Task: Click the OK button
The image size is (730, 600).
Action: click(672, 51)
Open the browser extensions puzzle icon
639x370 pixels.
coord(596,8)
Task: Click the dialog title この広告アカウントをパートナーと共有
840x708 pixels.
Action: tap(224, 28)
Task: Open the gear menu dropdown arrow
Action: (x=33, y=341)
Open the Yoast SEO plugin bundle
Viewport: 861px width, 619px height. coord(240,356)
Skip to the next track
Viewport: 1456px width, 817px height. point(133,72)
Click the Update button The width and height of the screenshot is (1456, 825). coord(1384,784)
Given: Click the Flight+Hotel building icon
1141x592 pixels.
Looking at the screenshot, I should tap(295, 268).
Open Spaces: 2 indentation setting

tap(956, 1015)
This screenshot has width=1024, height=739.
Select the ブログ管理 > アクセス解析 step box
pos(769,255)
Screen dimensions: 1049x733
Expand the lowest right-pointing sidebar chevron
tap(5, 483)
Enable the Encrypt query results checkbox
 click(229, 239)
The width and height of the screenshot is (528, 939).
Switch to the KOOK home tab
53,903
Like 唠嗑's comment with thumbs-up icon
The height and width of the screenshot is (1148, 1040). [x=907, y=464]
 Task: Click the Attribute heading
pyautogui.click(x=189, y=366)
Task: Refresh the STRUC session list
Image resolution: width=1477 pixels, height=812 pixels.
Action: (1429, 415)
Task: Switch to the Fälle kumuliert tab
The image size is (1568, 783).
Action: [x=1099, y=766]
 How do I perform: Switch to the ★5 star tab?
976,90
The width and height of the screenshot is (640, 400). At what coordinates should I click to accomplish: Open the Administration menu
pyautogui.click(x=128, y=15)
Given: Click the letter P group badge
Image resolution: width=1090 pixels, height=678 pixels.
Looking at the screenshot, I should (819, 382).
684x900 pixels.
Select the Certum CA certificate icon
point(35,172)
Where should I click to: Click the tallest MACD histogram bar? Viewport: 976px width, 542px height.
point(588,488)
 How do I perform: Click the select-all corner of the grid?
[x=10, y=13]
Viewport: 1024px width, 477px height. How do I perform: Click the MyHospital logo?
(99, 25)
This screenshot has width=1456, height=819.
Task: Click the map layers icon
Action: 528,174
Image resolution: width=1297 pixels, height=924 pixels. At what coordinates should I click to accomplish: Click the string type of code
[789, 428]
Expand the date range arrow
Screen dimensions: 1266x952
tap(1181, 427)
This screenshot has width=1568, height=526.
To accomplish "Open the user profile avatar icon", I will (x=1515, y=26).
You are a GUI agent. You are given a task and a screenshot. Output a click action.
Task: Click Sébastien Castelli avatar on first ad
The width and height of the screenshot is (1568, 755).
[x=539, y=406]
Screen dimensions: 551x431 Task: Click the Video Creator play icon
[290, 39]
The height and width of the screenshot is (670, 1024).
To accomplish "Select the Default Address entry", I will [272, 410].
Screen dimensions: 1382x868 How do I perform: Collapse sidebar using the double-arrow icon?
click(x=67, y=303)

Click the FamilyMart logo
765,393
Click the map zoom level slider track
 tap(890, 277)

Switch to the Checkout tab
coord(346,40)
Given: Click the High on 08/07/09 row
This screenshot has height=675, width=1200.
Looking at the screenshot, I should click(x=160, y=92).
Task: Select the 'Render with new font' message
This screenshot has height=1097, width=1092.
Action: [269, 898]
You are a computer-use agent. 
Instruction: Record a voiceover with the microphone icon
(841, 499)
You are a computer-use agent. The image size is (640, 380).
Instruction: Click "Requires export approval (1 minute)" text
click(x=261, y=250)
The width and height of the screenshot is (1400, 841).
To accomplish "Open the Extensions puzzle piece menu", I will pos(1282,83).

══════════════════════════════

STATED GOAL: Please pull out each line of the entries above that contains the string "perform", treating uppercase and lowercase as different.

SOLUTION TO THE PROBLEM:
 How do I perform: Switch to the ★5 star tab?
 How do I perform: Click the select-all corner of the grid?
Viewport: 1024px width, 477px height. How do I perform: Click the MyHospital logo?
Screen dimensions: 1382x868 How do I perform: Collapse sidebar using the double-arrow icon?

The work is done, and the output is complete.